Who's the biggest contributor to water pollution? It might surprise you after you read this story, but the good news is, it's fixable.

Water pollution is a problem that needs to be fixed household-by-household, and a new public service campaign aims to teach you how you can help.

Sweet Water (the Southeastern Wisconsin Watersheds Trust) and Root-Pike Watershed Initiative Network (Root-Pike WIN) kicked off a 12-week television advertising campaign that features a puppet, Sparkles the Water Spaniel, “to emphasize bad and good human behavior.” Jeff Cesario, a comedian who lives in Kenosha, does the voice of Sparkles, according to a press release.

“What many residents don’t understand is that anything that washes into storm sewers goes directly into our area rivers and then into Lake Michigan,” explains Susan Greenfield, executive director of the Root-Pike WIN. “That means, whenever it rains – dog poop, lawn fertilizer, grass, leaves, car fluids and any other debris on sidewalks, streets and parking lots flow into the waterways.”

Root-Pike WIN, a nonprofit organization focused on protecting and restoring the Root River and Pike River watersheds, joined forces with Sweet Water, a partnership of communities throughout the Greater Milwaukee Watersheds that wants to mitigate pollution from non-point sources.  

And by non-point sources, they mean us.

The advertising campaign is funded by $125,000 in grants from 28 municipalities and the Wisconsin Department of Natural Resources. The total negotiated value of the year-one initiative is $250,000 in television advertising and creative development.

“The launch of this campaign is exciting because it represents two water groups and 28 communities that have banded together for a common cause,” says Jeff Martinka, executive director of Sweet Water.

So why was the advertising campaign needed?

Sweet Water commissioned a study in 2010 by the Public Policy Forum, which showed that people often believe that pollution comes from large corporations and the Metro Milwaukee Sewerage District.

But the survey found:

  • The public incorrectly believes the major sources of water pollution are sewer overflows and industrial wastes when, in fact, 90% of water pollution comes from other sources, such as urban and rural runoff.
  • 84% of the public feels that their actions do not have an impact on water quality nor do they see a role for themselves in helping to protect water resources.

“The public has a huge role to play in fixing water pollution, but they don’t see themselves as part of the problem,” Martinka said.

Sweet Water and Root-Pike WIN will also be hosting 15 community events throughout southeastern Wisconsin to educate residents one-on-one.

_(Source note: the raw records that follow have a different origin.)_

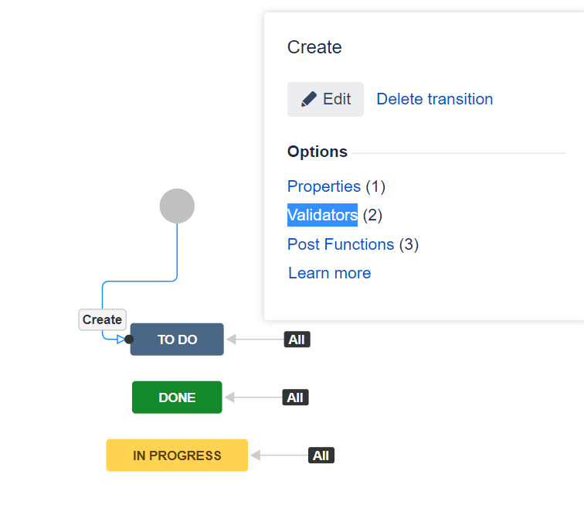
Task: Click Delete transition link
Action: click(x=435, y=99)
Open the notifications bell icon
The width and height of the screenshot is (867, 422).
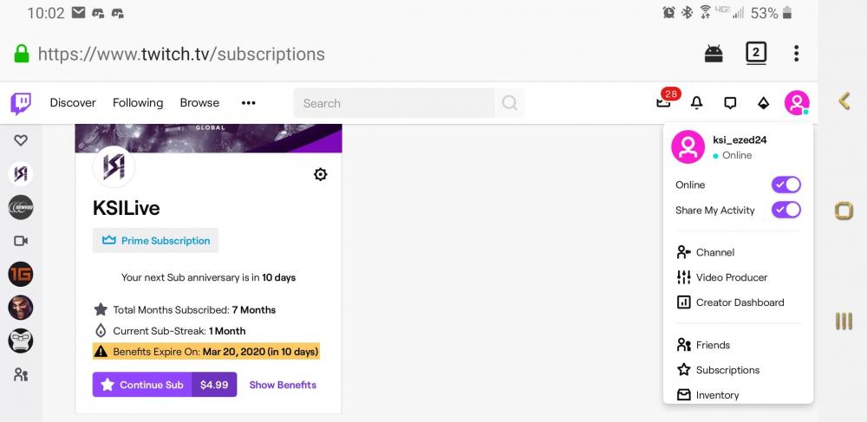click(696, 103)
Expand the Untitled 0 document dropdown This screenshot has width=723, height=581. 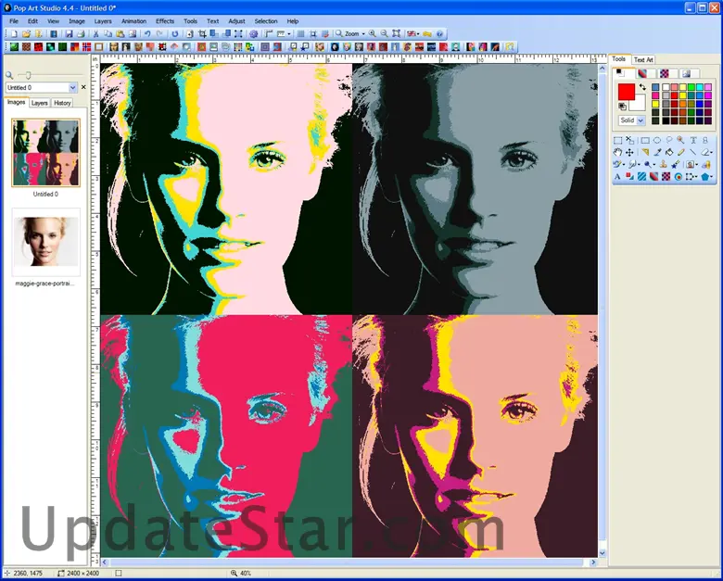(72, 87)
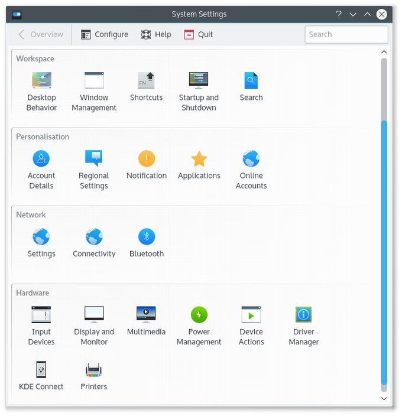
Task: Open Power Management settings
Action: tap(199, 315)
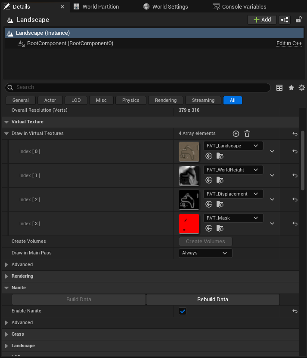Open the RVT_Displacement asset dropdown
This screenshot has width=307, height=358.
click(x=233, y=194)
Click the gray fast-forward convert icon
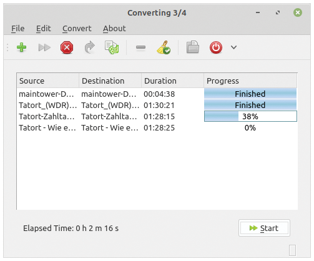Screen dimensions: 314x261 tap(44, 47)
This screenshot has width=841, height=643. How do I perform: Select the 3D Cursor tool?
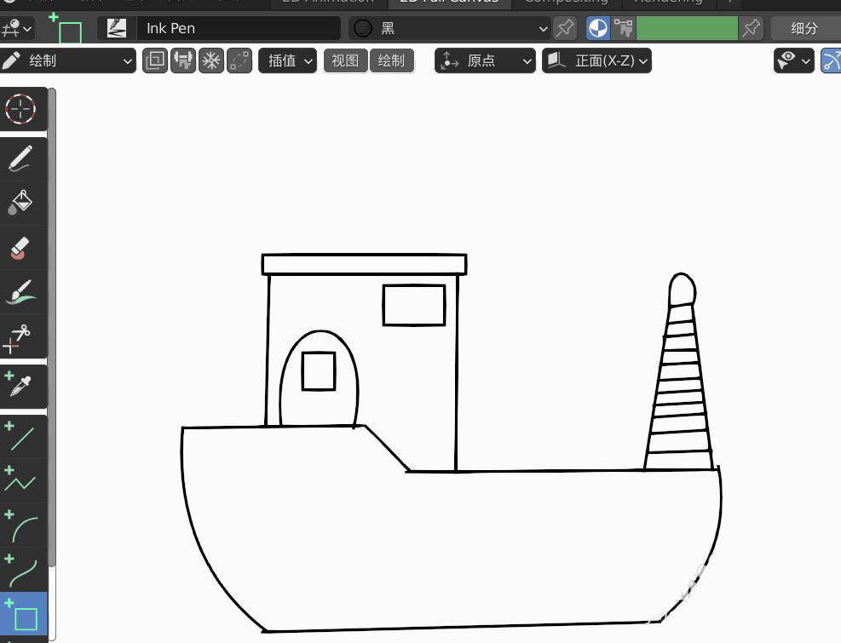20,109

During those events, the groups will distribute 18,000 pet waste bags, provide native plants for rain gardens and give away rain barrels and Milorganite.

The groups are also encouraging residents to:

  • Plant rain gardens and trees.
  • Direct downspouts into rain barrels, the yard or garden instead of the sewer or driveway. 
  • Use a carwash or wash cars on the lawn.

For more information, visit www.respectourwaters.com, www.swwtwater.org or www.rootpikewin.org.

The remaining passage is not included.